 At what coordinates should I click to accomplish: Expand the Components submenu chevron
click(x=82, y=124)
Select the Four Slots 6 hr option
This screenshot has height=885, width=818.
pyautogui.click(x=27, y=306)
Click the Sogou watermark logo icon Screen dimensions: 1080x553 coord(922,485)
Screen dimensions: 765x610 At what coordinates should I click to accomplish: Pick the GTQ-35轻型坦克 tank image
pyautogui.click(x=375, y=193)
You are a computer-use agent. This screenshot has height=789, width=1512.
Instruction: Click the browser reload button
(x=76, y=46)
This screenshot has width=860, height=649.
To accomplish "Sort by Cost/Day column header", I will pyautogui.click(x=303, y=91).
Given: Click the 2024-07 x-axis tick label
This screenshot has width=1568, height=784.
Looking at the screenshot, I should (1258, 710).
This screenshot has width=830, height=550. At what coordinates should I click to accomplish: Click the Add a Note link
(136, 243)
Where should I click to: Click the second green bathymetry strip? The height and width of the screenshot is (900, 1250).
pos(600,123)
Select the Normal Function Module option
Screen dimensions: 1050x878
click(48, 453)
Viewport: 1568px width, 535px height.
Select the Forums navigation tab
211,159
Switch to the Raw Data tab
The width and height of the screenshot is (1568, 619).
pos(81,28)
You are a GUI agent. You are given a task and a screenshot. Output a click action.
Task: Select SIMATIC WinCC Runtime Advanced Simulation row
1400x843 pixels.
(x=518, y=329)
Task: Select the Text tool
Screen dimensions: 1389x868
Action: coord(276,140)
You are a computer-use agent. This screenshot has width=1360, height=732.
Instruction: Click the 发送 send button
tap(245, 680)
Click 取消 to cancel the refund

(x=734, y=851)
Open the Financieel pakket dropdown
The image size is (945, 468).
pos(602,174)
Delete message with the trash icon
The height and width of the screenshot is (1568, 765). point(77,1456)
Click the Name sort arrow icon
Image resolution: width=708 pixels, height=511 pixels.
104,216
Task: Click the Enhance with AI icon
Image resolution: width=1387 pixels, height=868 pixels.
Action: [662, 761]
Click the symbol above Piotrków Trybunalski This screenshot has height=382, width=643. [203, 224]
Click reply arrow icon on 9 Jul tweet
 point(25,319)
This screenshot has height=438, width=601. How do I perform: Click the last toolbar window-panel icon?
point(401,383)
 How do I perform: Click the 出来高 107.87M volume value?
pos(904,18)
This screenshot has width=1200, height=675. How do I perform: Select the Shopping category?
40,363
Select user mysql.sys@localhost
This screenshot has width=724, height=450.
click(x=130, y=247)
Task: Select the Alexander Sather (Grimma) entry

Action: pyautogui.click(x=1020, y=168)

══════════════════════════════

» What is required: Reproduce verbatim the data between the line containing "Task: Select the Text tool" and the line containing "pos(904,18)", inclusive.

» Output of the task:
Task: Select the Text tool
Screen dimensions: 1389x868
Action: coord(276,140)
You are a computer-use agent. This screenshot has width=1360, height=732.
Instruction: Click the 发送 send button
tap(245, 680)
Click 取消 to cancel the refund

(x=734, y=851)
Open the Financieel pakket dropdown
The image size is (945, 468).
pos(602,174)
Delete message with the trash icon
The height and width of the screenshot is (1568, 765). point(77,1456)
Click the Name sort arrow icon
Image resolution: width=708 pixels, height=511 pixels.
104,216
Task: Click the Enhance with AI icon
Image resolution: width=1387 pixels, height=868 pixels.
Action: [662, 761]
Click the symbol above Piotrków Trybunalski This screenshot has height=382, width=643. [203, 224]
Click reply arrow icon on 9 Jul tweet
 point(25,319)
This screenshot has height=438, width=601. How do I perform: Click the last toolbar window-panel icon?
point(401,383)
 How do I perform: Click the 出来高 107.87M volume value?
pos(904,18)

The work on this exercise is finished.